Les assureurs se focalisent aujourd’hui sur l’indemnisation des sinistres, alors que chaque année, ceux-ci ne touchent qu’un client sur cinq. Les sociétés d’assurance ont donc trop peu de contacts avec leurs clients. S’agissant des quatre autres clients, le seul contact qu’ils ont est celui de leur facture annuelle qu’ils doivent payer. Vous pouvez imaginer leur frustration… Axa estime pourtant que ces clients aussi doivent être récompensés. Par exemple en leur offrant d’autres services, comme la prévention des dommages ou l’accès à des services médicaux et de soins. C’est là un excellent moyen de nouer des relations plus étroites avec ces clients.

Craignez-vous les nouveaux acteurs tels que les sociétés ” insurtech ” disruptives ou les géants technologiques comme Google et Facebook ?

Je vois les start-up innovantes plutôt comme des partenaires stratégiques potentiels. Dans le monde de l’assurance, la question de l’échelle est primordiale. Axa dispose d’une grande amplitude, tandis que les sociétés insurtech peuvent avoir les bonnes idées et applications. L’association des deux me semble assez judicieuse.

Les grandes sociétés technologiques telles que Google et Amazon ont déjà tenté de pénétrer dans le secteur de l’assurance, mais c’est plus laborieux qu’elles ne le pensaient. C’est aussi pour cela que je suis en faveur d’une collaboration. Les assureurs possèdent des connaissances et une expertise inestimables, que nous pouvons mettre à disposition. Je souhaite faire de nos concurrents potentiels de demain nos partenaires d’aujourd’hui.

Au niveau des produits, à quelles nouveautés faut-il s’attendre dans les années à venir ?

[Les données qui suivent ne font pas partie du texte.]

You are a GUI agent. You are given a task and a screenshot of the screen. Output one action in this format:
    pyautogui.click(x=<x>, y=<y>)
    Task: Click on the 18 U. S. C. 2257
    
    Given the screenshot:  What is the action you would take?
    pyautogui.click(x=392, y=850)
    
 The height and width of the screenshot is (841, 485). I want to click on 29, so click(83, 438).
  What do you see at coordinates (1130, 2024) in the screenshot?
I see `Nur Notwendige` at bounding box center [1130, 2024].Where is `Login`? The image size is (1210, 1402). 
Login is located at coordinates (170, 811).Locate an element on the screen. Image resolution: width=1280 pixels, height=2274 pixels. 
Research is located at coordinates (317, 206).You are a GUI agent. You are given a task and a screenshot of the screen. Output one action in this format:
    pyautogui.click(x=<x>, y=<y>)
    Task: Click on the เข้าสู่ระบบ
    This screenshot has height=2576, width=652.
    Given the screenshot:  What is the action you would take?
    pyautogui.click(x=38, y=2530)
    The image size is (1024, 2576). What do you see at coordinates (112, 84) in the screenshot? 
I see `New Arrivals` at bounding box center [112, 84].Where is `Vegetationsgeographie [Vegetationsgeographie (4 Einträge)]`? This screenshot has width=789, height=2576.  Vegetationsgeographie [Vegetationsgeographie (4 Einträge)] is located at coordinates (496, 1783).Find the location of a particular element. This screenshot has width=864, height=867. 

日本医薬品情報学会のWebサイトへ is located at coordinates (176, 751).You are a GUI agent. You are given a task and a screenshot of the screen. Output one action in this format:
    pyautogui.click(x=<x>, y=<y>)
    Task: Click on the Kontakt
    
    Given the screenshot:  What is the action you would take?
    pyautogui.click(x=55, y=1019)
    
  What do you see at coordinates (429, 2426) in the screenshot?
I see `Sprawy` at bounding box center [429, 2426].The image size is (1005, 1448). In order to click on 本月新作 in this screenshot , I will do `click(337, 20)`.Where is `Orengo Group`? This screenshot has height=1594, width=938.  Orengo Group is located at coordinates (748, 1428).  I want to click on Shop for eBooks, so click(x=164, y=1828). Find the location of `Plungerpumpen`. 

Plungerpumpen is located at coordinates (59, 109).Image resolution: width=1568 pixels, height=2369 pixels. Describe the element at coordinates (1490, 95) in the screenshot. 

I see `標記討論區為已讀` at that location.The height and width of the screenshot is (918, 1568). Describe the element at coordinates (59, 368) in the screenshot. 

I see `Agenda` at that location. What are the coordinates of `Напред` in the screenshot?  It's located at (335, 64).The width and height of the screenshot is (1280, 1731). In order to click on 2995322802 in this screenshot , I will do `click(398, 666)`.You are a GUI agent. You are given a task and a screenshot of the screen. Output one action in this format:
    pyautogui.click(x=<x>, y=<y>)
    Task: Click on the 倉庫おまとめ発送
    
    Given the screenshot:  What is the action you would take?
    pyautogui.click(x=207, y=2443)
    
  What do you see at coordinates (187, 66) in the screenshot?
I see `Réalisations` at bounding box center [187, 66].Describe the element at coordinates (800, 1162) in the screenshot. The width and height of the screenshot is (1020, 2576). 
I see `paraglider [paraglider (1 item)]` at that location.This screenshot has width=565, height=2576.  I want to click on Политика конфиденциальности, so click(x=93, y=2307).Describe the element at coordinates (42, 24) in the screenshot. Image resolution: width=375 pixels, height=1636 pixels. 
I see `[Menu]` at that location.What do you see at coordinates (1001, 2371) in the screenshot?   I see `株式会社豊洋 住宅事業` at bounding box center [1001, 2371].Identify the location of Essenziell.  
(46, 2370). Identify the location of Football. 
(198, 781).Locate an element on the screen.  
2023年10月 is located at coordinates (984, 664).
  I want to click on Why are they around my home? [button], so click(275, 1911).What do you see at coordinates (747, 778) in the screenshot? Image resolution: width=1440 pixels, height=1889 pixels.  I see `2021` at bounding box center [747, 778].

Les assurances contre les cyberattaques, que ce soit pour les entreprises ou les particuliers, vont croître sensiblement. Dans cinq à dix ans, je pense que tout le monde sera assuré contre de tels risques. Les assureurs s’efforceront en outre de développer de nouveaux produits pour répondre à l’évolution des relations de travail. Songez aux chauffeurs d’Uber, aux coursiers de Deliveroo ou aux clients de BlaBlaCar. Le secteur des soins de santé doit lui aussi être partiellement réinventé pour apporter une réponse à l’explosion des frais, et des solutions devront être trouvées pour l’indemnisation des dégâts dus à des catastrophes naturelles. Ceux-ci prennent de l’ampleur : on constate déjà un trou de 100 milliards d’euros non couvert par les assureurs, qui est actuellement assumé par les particuliers, les entreprises et les Etats. Le secteur va donc devoir trouver une parade.

Arrivera-t-on à terme à une consolidation dans le secteur de l’assurance ?

Je le pense, oui. Mais ce n’est pas pour tout de suite. Cette consolidation ne viendra pas des grands groupes d’assurance comme Axa. Ils ont acquis une taille suffisante et peuvent se passer de grandes acquisitions. Il est probable qu’Axa procédera encore à quelques rachats ciblés, mais ceux-ci seront d’une ampleur toute relative.

Le mouvement de concentration viendra plutôt du segment des acteurs de moyenne envergure. Beaucoup de ces entreprises éprouvent des difficultés avec leur portefeuille assurance-vie et ont besoin de capitaux frais. Mais qui va mettre la main à la poche pour racheter une entreprise dans laquelle il faut encore injecter du capital pour redresser le portefeuille ? Voilà pourquoi je pense que la consolidation n’est pas pour tout de suite.

D’où la croissance doit-elle provenir en Belgique ?

Jef Van In, CEO d'Axa Belgium
Jef Van In, CEO d’Axa Belgium© Karel Duerinckx

Il y a deux ans, vu la faiblesse des taux, Axa Belgium a arrêté de vendre des assurances-vie single premium (branches 21 et 23). Axa connaissait pourtant un beau succès grâce aux formules Crest.

La croissance devra donc provenir d’autres produits. Outre les assurances dommages, Jef Van In, CEO d’Axa Belgium, voit énormément de potentiel dans les assurances hospitalisation et soins de santé ainsi que dans les assurances pension pour les particuliers et les indépendants. Parallèlement, Axa souhaite s’impliquer davantage sur le marché des PME et des entreprises.

” Nous nourrissons également de hautes ambitions concernant le marché des administrations publiques, écoles, hôpitaux, etc. “, affirme Jef Van In. Deux acteurs dominent le marché : Ethias et Belfius. Mais c’est sans compter sur Axa, qui souhaite stimuler la concurrence.